Use [npm](https://www.npmjs.com/package/wink-ner) to install:

npm install wink-ner --save

### Getting Started
#### Named Entity Recognition
```javascript
// Load wink ner.
var ner = require( 'wink-ner' );
// Create your instance of wink ner & use default config.
var myNER = ner();
// Define training data.
var trainingData = [
{ text: 'manchester united', entityType: 'club', uid: 'manu' },
{ text: 'manchester', entityType: 'city' },
{ text: 'U K', entityType: 'country', uid: 'uk' }
];
// Learn from the training data.
myNER.learn( trainingData );
// Since recognize() requires tokens, use wink-tokenizer.
var winkTokenizer = require( 'wink-tokenizer' );
// Instantiate it and extract tokenize() api.
var tokenize = winkTokenizer().tokenize;
// Tokenize the sentence.
var tokens = tokenize( 'Manchester United is a football club based in Manchester, U. K.' );
// Simply Detect entities!
tokens = myNER.recognize( tokens );
console.log( tokens );
// -> [
// { entityType: 'club', uid: 'manu', originalSeq: [ 'Manchester', 'United' ],
// value: 'manchester united', tag: 'word' },
// { value: 'is', tag: 'word' },
// { value: 'a', tag: 'word' },
// { value: 'football', tag: 'word' },
// { value: 'club', tag: 'word' },
// { value: 'based', tag: 'word' },
// { value: 'in', tag: 'word' },
// { entityType: 'city', value: 'Manchester', tag: 'word',
// originalSeq: [ 'Manchester' ], uid: 'manchester' },
// { value: ',', tag: 'punctuation' },
// { entityType: 'country', uid: 'uk', originalSeq: [ 'U', '.', 'K' ],
// value: 'u k', tag: 'word' },
// { value: '.', tag: 'punctuation' }
// ]
```
#### Integration with POS Tagging
The `tokens` returned from `recognize()` may be further passed down to `tag()` api of [**`wink-pos-tagger`**](https://www.npmjs.com/package/wink-pos-tagger) for pos tagging.

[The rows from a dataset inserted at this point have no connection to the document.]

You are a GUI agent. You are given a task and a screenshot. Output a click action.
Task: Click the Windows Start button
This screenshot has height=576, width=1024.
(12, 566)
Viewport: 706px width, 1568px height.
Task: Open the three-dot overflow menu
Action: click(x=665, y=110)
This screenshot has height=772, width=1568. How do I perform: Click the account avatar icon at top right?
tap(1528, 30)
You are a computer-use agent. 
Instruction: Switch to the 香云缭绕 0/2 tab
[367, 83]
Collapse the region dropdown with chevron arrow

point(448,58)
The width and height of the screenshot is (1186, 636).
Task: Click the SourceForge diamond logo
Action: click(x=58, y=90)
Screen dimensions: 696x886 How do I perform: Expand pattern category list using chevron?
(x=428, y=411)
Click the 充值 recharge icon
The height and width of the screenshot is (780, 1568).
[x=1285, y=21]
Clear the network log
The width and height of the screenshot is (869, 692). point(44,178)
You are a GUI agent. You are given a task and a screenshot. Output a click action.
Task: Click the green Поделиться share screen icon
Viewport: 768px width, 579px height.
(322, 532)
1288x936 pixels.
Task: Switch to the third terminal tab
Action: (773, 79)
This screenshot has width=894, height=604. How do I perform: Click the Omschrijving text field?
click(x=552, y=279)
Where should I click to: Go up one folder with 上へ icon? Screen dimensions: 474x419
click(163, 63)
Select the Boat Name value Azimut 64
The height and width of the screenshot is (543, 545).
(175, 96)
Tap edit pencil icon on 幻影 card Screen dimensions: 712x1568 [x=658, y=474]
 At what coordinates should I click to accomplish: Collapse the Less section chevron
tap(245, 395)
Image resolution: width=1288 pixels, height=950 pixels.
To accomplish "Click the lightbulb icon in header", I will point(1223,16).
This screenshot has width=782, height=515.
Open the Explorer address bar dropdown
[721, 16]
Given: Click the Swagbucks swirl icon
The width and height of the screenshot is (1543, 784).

Just in case you need to assign a specific pos tag to an entity, the same can be achieved by including a property `pos` in the entity definition and assigning it the desired pos tag (e.g. `'NNP'`); the wink-pos-tagger will automatically do the needful. For details please refer to [`learn()`](#learn) api of wink-ner.

```javascript
// Load pos tagger.
var tagger = require( 'wink-pos-tagger' );
// Instantiate it and extract tag api.
var tag = tagger().tag;
tokens = tag( tokens );
console.log( tokens );
// -> [ { entityType: 'club', uid: 'manu', originalSeq: [ 'Manchester', 'United' ],
// value: 'manchester united', tag: 'word', normal: 'manchester united', pos: 'NNP' },
// { value: 'is', tag: 'word', normal: 'is', pos: 'VBZ', lemma: 'be' },
// { value: 'a', tag: 'word', normal: 'a', pos: 'DT' },
// { value: 'football', tag: 'word', normal: 'football', pos: 'NN', lemma: 'football' },
// { value: 'club', tag: 'word', normal: 'club', pos: 'NN', lemma: 'club' },
// { value: 'based', tag: 'word', normal: 'based', pos: 'VBN', lemma: 'base' },
// { value: 'in', tag: 'word', normal: 'in', pos: 'IN' },
// { value: 'Manchester', tag: 'word', originalSeq: [ 'Manchester' ],
// uid: 'manchester', entityType: 'city', normal: 'manchester', pos: 'NNP' },
// { value: ',', tag: 'punctuation', normal: ',', pos: ',' },
// { entityType: 'country', uid: 'uk', originalSeq: [ 'U', '.', 'K' ],
// value: 'u k', tag: 'word', normal: 'u k', pos: 'NNP' },
// { value: '.', tag: 'punctuation', normal: '.', pos: '.' }
// ]

```
### Documentation
Check out the [named entity recognizer API documentation](http://winkjs.org/wink-ner/) to learn more.

### Need Help?

If you spot a bug and the same has not yet been reported, raise a new [issue](https://github.com/winkjs/wink-ner/issues) or consider fixing it and sending a pull request.

### About wink
[Wink](http://winkjs.org/) is a family of open source packages for **Statistical Analysis**, **Natural Language Processing** and **Machine Learning** in NodeJS. The code is **thoroughly documented** for easy human comprehension and has a **test coverage of ~100%** for reliability to build production grade solutions.

### Copyright & License

**wink-ner** is copyright 2017-20 [GRAYPE Systems Private Limited](http://graype.in/).

It is licensed under the terms of the MIT License.